OpenMP and array operations

I don’t know if it’s the actual source code you are compiling, but it misses the $ in all the OpenMP directives. Assuming it was intended (just to run the code sequentially), setting the right !$omp was not enough, since you are opening a workshare section without closing the previous one (compilation error in both gfortran and ifort).

Anyway, I got this compilable code:

        !$omp parallel
        !$omp workshare
        pderiv = diffw * pwest  + &
                 diffe * peast  + &
                 diffn * pnorth + &
                 diffs * psouth   &
                 - (diffw + diffe + diffn + diffs) * pcentre + pforce
        u = u + deltt * du
        !$omp end workshare
        !$omp end parallel

But the execution fails (segmentation violation) with both gfortran and ifort (on Linux). This is probably because each thread tries allocating a big temporary array in its own stack space. Assigning the result to an allocatable tmp(:,:) array instead of the pointer pderiv(:,:) one (and then copying to pderiv) fixes the problem. The very same problem actually happens with gfortran even without any OpenMP in the code.
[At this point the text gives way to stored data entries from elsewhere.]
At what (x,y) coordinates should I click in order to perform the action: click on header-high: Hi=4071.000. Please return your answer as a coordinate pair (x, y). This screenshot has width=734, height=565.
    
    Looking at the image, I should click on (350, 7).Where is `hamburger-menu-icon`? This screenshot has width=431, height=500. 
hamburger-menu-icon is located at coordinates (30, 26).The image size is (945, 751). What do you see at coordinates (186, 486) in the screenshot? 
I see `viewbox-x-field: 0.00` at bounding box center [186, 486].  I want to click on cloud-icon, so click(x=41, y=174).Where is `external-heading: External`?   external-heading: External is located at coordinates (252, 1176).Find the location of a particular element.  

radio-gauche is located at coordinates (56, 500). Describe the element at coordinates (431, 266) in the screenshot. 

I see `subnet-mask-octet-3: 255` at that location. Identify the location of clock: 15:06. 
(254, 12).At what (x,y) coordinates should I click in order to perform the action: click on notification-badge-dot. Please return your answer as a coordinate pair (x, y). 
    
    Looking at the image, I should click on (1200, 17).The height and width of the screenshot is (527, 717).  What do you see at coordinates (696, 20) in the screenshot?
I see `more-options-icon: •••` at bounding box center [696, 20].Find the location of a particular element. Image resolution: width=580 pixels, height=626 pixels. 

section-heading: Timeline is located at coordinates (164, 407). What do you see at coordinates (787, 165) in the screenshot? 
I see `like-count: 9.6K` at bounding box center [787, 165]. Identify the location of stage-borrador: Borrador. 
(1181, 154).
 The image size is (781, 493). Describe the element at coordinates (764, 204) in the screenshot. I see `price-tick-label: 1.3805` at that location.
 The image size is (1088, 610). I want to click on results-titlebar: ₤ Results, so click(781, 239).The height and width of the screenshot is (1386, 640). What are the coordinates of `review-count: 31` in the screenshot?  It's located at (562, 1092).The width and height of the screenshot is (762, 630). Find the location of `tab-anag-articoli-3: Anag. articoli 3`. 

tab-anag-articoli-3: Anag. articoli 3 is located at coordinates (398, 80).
So at the end what I’m testing is rather:

real, allocatable :: tmp(:,:)
...
        !$omp parallel
        !$omp workshare
        tmp = diffw * pwest  + &
              diffe * peast  + &
              diffn * pnorth + &
              diffs * psouth   &
              - (diffw + diffe + diffn + diffs) * pcentre + pforce
        pderiv = tmp
        u = u + deltt * du
        !$omp end workshare
        !$omp end parallel

gfortran, no OpenMP: 10.0" (1000 iterations max)
ifort, no OpenMP: 10.3"

gfortran, OpenMP workshare (1 thread): 15.6"
ifort, OpenMP workshare (1 thread): 10.8"

gfortran, OpenMP workshare (4 threads): 15.4"
ifort, OpenMP workshare (4 threads): 9.6"

And finally with classical $omp parallel do:

gfortran, OpenMP do loops (4 threads): 5.8"
ifort, OpenMP do loops (4 threads): 4.2"

So yes, workshare doesn’t speed-up anything here.